The revival of authoritarianism in Russia cannot be explained in terms of differences in deep attitudes toward free markets or democracy, notes Nobel laureate Robert J. Shiller.
It’s wrong to write Russia off as fundamentally different from the West, he contends, drawing on the results of a recent survey which drew on a study conducted in 1990 by the political scientists James Gibson, Raymond Duch, and Kent Tedin (GDT), which assessed basic values.
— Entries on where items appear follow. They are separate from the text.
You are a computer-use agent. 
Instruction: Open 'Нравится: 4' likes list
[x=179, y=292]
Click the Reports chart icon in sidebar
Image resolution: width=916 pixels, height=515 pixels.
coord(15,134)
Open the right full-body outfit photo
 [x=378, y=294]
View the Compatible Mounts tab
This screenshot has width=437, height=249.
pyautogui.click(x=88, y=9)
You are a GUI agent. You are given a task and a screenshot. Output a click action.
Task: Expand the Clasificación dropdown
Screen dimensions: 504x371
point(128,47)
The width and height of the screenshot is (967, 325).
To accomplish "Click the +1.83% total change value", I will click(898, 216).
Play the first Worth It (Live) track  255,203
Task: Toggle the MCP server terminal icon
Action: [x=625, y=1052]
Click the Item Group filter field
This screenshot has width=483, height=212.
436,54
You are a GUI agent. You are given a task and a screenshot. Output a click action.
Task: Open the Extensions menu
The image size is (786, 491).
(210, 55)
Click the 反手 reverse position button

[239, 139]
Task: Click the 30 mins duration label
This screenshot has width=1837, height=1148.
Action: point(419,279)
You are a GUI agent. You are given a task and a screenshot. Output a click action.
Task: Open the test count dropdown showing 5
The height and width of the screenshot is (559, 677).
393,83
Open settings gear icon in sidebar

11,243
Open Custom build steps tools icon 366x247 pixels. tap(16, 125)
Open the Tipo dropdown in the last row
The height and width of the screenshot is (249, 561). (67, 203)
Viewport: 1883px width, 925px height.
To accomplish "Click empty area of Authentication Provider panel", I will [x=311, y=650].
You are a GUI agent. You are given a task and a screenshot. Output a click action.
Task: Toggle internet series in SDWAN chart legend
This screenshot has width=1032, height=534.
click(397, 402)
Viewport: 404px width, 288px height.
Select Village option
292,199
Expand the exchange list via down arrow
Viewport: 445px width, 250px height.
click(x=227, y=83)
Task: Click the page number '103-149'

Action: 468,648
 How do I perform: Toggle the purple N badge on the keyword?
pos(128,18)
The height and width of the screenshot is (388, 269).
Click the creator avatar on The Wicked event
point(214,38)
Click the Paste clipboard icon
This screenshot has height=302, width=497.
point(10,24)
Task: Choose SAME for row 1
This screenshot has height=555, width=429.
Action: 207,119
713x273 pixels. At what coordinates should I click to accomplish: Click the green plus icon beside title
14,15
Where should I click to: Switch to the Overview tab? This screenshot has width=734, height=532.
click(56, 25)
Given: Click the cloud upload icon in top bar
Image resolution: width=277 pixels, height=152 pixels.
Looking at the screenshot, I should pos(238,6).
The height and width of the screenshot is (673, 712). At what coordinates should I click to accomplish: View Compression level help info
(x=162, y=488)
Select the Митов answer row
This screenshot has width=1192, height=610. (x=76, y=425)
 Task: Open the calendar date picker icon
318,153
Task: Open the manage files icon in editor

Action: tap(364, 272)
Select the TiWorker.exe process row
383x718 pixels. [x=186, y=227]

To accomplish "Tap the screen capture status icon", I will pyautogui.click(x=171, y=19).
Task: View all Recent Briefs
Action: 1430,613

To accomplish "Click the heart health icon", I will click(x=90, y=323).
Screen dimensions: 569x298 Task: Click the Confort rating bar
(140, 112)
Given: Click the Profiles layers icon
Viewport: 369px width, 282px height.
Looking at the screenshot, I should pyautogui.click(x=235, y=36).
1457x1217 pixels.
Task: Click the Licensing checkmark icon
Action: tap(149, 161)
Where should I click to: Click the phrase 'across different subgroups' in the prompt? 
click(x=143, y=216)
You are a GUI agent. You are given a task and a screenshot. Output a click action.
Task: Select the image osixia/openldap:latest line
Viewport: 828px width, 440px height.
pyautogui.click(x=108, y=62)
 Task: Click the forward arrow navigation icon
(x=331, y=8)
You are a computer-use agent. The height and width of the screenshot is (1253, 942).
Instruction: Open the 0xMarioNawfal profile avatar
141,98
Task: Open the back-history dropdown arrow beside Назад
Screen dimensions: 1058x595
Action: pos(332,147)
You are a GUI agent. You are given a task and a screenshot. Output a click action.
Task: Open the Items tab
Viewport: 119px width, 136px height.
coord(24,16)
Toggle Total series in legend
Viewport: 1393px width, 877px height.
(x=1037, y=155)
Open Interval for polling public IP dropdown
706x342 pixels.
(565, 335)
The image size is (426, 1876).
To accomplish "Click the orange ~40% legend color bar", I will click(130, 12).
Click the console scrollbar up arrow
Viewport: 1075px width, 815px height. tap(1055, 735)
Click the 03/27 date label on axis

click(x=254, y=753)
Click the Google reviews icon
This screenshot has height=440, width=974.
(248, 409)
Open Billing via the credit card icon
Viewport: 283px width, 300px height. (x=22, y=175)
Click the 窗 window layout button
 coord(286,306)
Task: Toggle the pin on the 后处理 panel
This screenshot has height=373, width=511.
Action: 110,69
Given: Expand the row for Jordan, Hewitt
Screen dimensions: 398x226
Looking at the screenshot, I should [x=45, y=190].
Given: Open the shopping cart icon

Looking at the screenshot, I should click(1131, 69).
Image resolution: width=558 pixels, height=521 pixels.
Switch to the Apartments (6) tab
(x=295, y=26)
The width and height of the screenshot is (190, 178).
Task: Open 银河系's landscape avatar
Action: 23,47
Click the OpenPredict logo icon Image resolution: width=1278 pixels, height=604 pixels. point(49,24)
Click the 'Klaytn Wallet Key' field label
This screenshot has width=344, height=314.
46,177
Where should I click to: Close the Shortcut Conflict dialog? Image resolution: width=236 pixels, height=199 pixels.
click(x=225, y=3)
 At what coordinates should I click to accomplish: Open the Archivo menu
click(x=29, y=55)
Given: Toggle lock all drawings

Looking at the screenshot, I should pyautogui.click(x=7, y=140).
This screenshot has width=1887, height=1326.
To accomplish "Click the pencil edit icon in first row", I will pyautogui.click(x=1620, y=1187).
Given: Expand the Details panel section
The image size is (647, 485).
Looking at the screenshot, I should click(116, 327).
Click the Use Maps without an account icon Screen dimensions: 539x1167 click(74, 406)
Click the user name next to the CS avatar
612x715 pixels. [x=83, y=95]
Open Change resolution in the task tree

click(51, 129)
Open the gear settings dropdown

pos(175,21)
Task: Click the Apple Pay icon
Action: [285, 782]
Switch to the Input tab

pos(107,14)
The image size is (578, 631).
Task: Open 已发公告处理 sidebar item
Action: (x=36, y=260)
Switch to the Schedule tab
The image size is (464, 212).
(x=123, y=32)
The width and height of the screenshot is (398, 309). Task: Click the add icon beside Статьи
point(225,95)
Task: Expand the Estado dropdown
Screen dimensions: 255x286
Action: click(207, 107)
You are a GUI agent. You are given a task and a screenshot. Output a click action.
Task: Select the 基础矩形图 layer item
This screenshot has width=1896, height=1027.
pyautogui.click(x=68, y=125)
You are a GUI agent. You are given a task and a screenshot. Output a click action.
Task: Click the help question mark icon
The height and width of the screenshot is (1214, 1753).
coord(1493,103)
Surprisingly, most of the results concerning democratic values do not support the idea that Russians prefer strong authoritarian government, Shiller writes for Project Syndicate:
For example, GDT asked in 1990 if respondents agreed with the statement “The press should be protected by the law from persecution by the government.” Only 2% disagreed in 1990; in 2015, Russians were substantially more likely to disagree (20% did), suggesting a decline in democratic values. But the real surprise is our 2015 results in New York for the same question: 27% disagreed. New Yorkers appear less supportive of a free press than Muscovites today!
The biggest difference of all between Moscow and New York came from the GDT statement “It is better to live in a society with strict order than to allow people so much freedom that they can bring destruction to the society.” In 1990, 67% of the Muscovites agreed, and 76% agreed in 2015, while in New York in 2015 only 36% agreed. Maybe this is important, but it is an outlier – the most extreme difference between Moscow and New York in our entire survey.
“Overall, while there are differences, the results do not lend strong support to the idea that recent events have a simple explanation in terms of differences in deep attitudes toward free markets or authoritarianism,” he concludes, adding his hope “that national character will not prevent Russia from becoming a truly democratic society someday.”